**Given problem:** Print the material again without changes, from its first line through the line with "Looking at the screenshot, I should 78,51.", and leave the pictures out of your answer.

** start of Records to use **

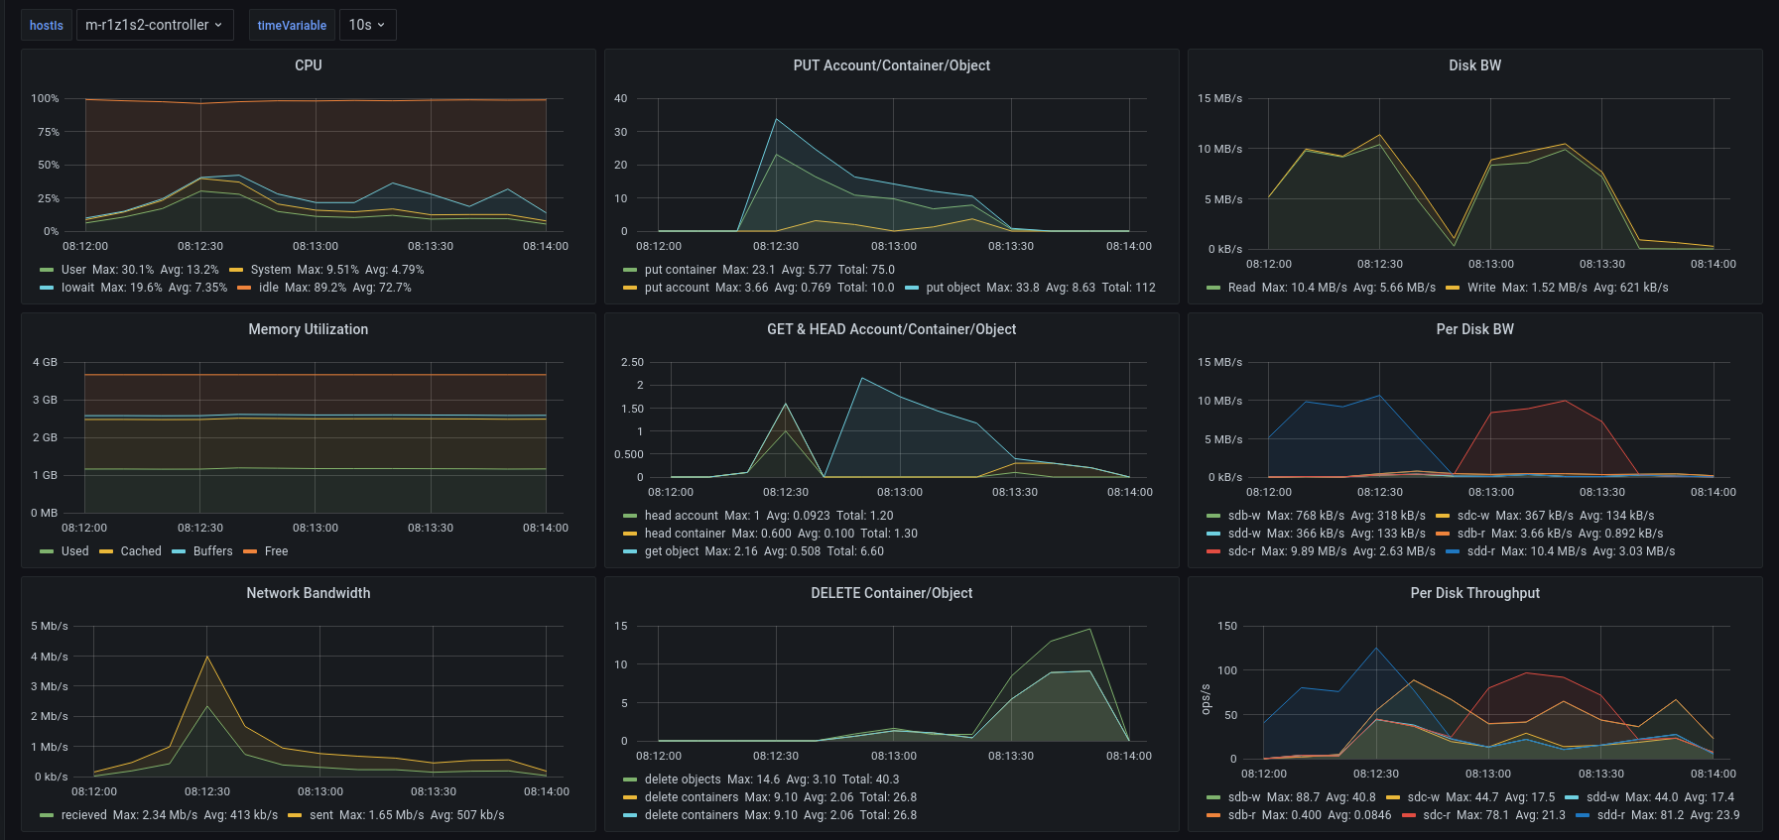The image size is (1779, 840).
Task: Click the Buffers legend color swatch
Action: (179, 551)
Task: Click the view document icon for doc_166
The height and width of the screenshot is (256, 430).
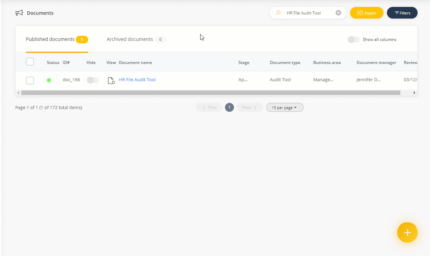Action: 111,81
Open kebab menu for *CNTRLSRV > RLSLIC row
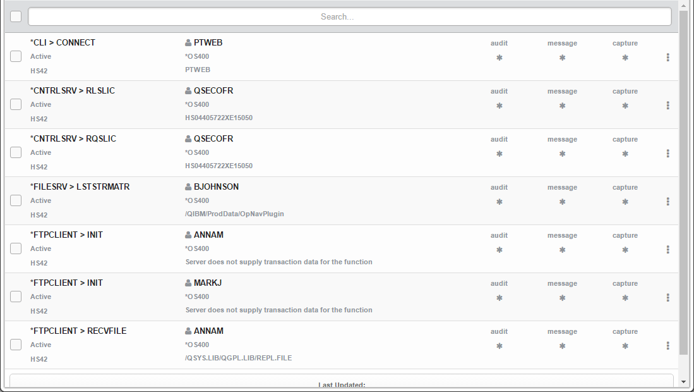Viewport: 694px width, 392px height. [667, 106]
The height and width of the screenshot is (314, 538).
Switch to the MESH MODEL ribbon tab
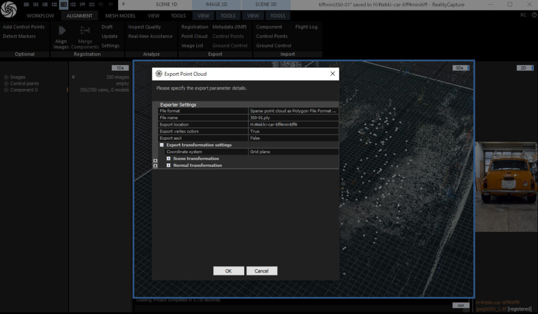click(120, 16)
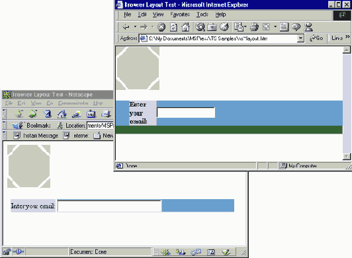Click the Netscape Home toolbar icon
The width and height of the screenshot is (352, 258).
(x=62, y=114)
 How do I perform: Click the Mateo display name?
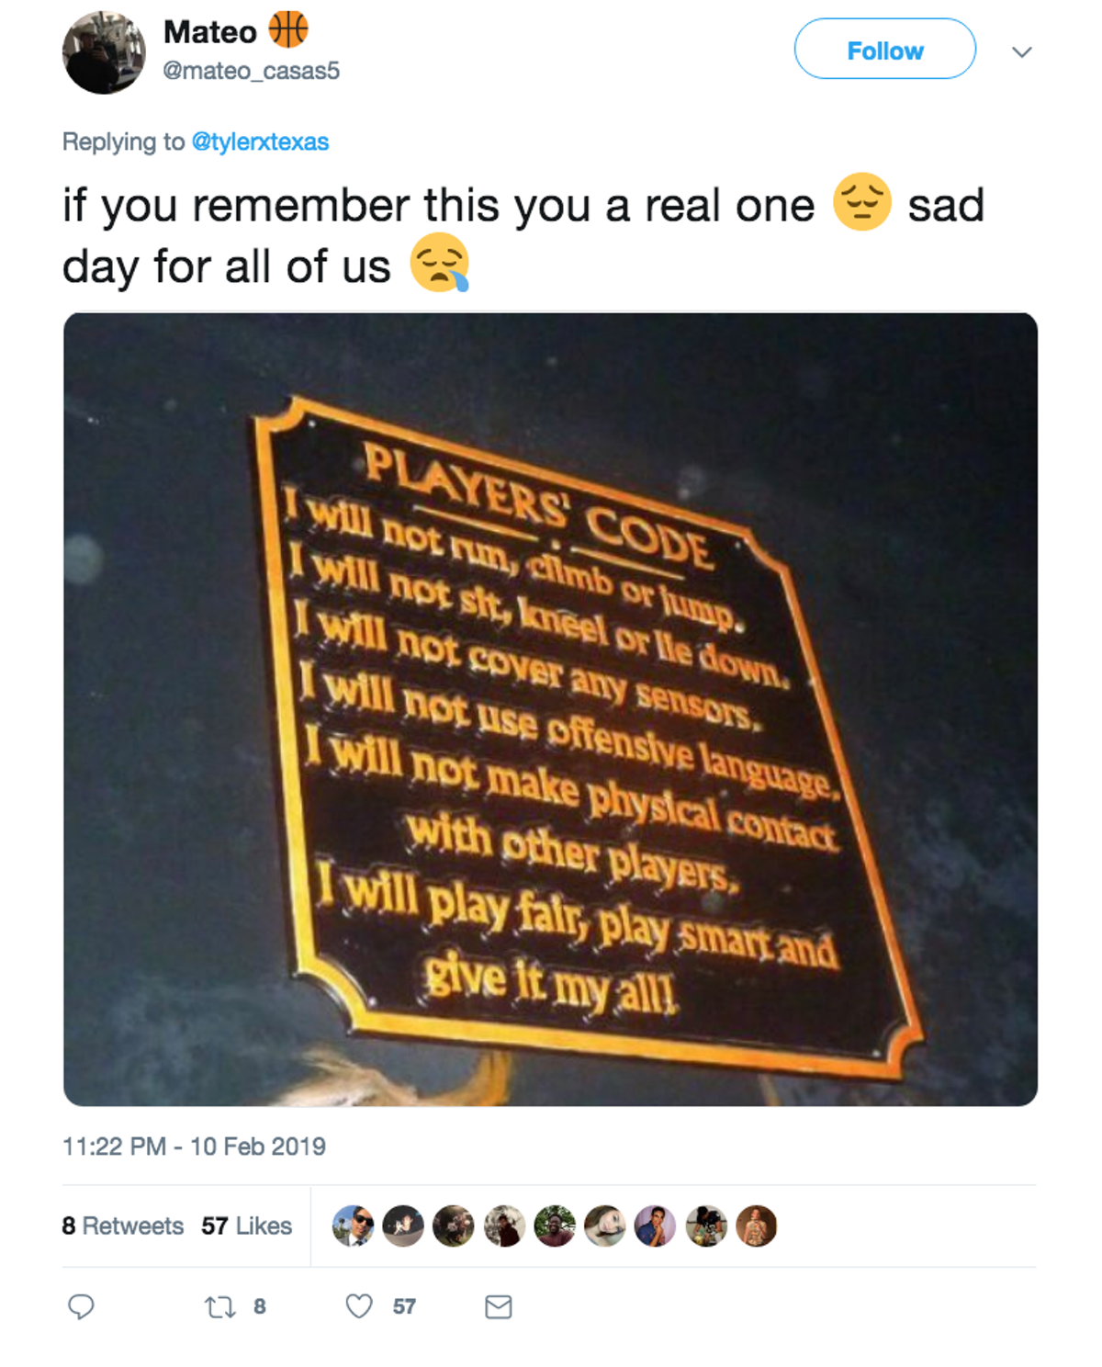210,32
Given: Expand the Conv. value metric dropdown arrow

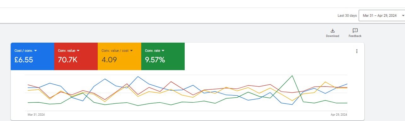Looking at the screenshot, I should 78,51.
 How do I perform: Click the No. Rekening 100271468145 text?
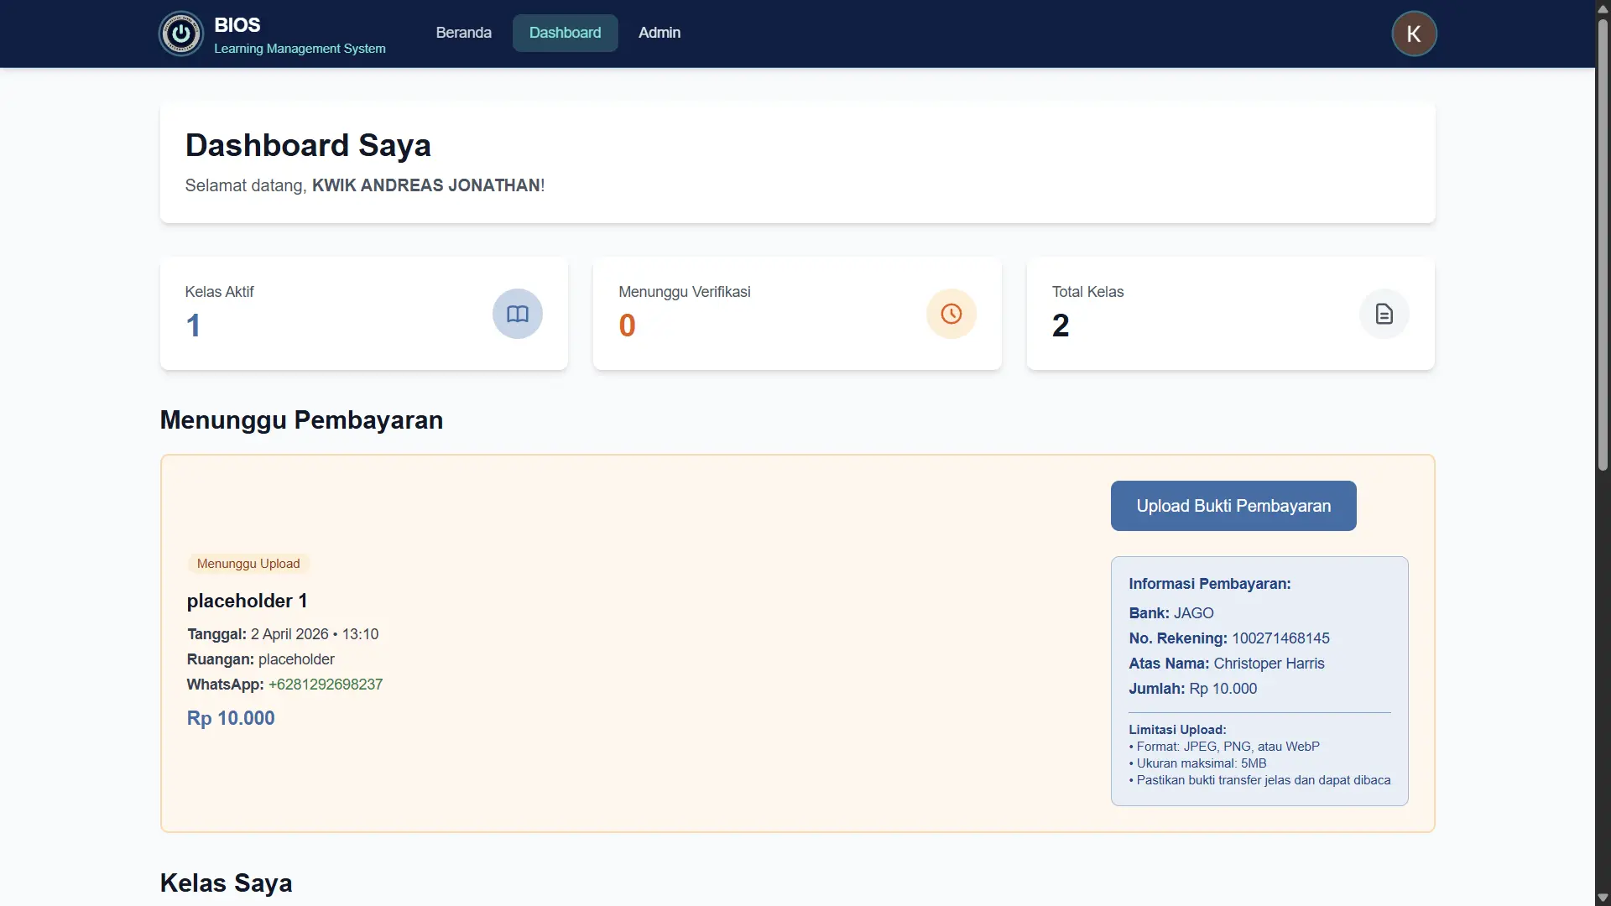point(1228,638)
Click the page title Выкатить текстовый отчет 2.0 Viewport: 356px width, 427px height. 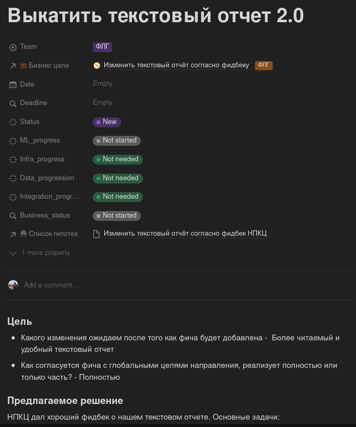point(156,16)
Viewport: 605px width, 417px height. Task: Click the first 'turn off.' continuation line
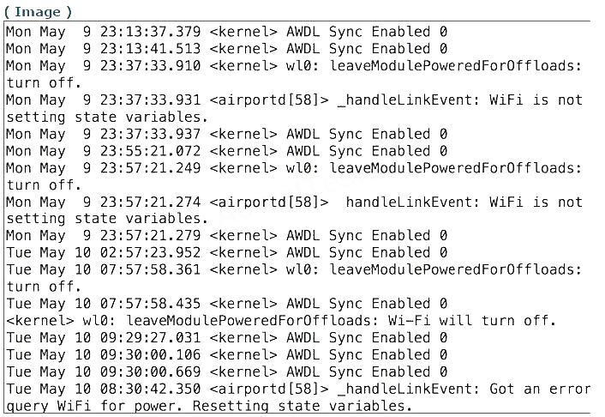[x=44, y=82]
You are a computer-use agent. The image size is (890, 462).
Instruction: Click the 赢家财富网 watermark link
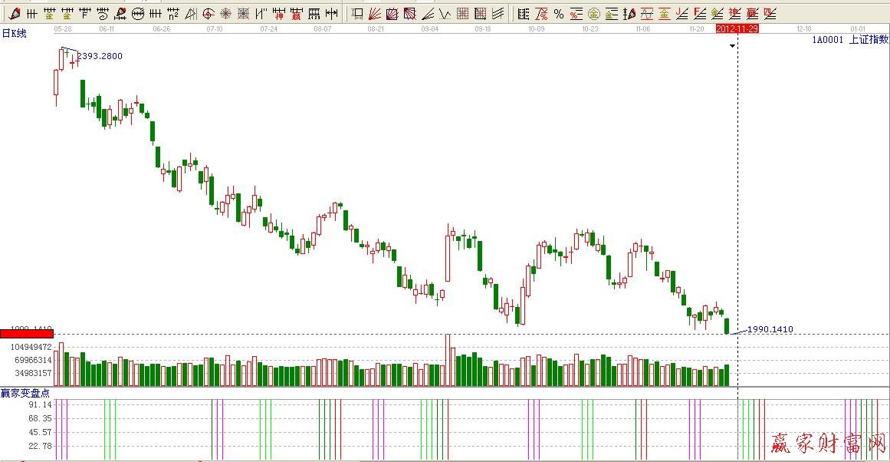coord(826,444)
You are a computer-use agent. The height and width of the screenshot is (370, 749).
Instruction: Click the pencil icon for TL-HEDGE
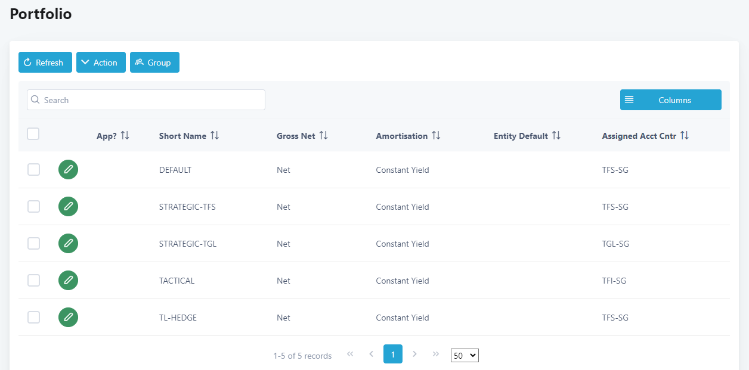[x=68, y=318]
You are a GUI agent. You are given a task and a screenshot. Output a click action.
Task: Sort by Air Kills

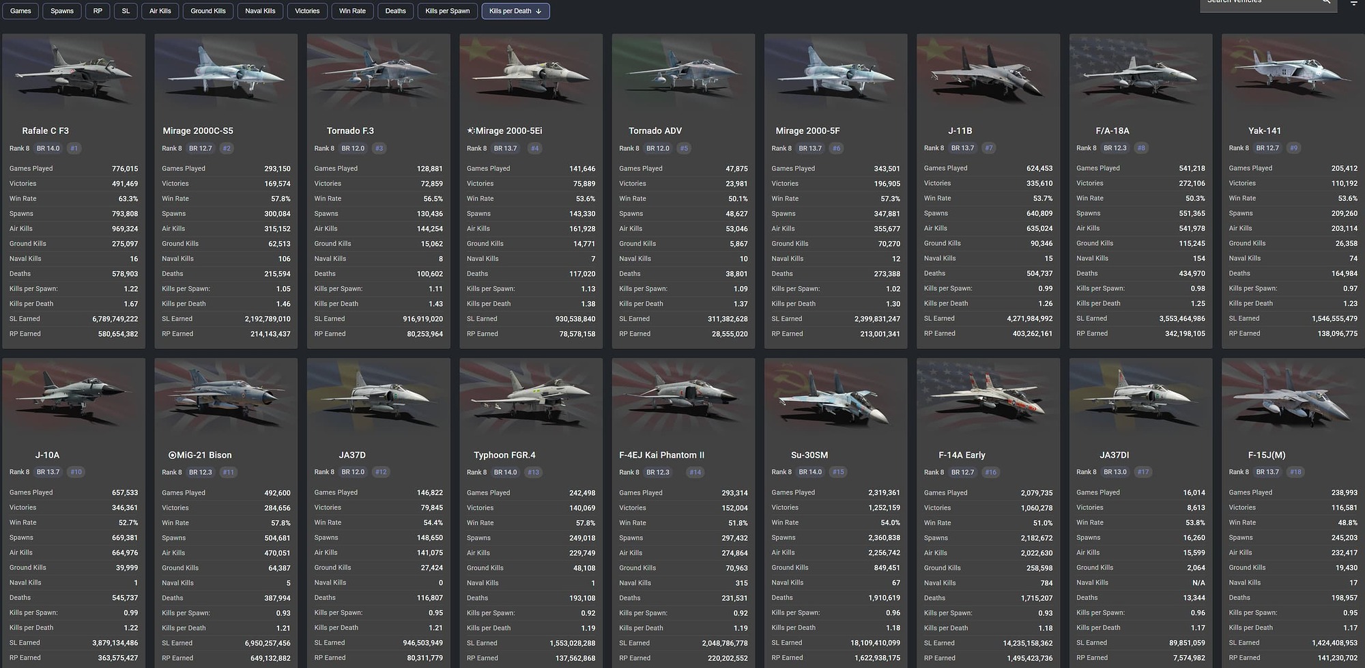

** end of Records to use **

**Output for this exercise:**
The image size is (1779, 840).
Task: Click the Buffers legend color swatch
Action: (179, 551)
Task: Click the view document icon for doc_166
The height and width of the screenshot is (256, 430).
Action: 111,81
Open kebab menu for *CNTRLSRV > RLSLIC row
Viewport: 694px width, 392px height. [667, 106]
The height and width of the screenshot is (314, 538).
Switch to the MESH MODEL ribbon tab
click(120, 16)
Click the Netscape Home toolbar icon
The width and height of the screenshot is (352, 258).
(x=62, y=114)
 How do I perform: Click the Mateo display name?
210,32
Given: Expand the Conv. value metric dropdown arrow

Looking at the screenshot, I should 78,51.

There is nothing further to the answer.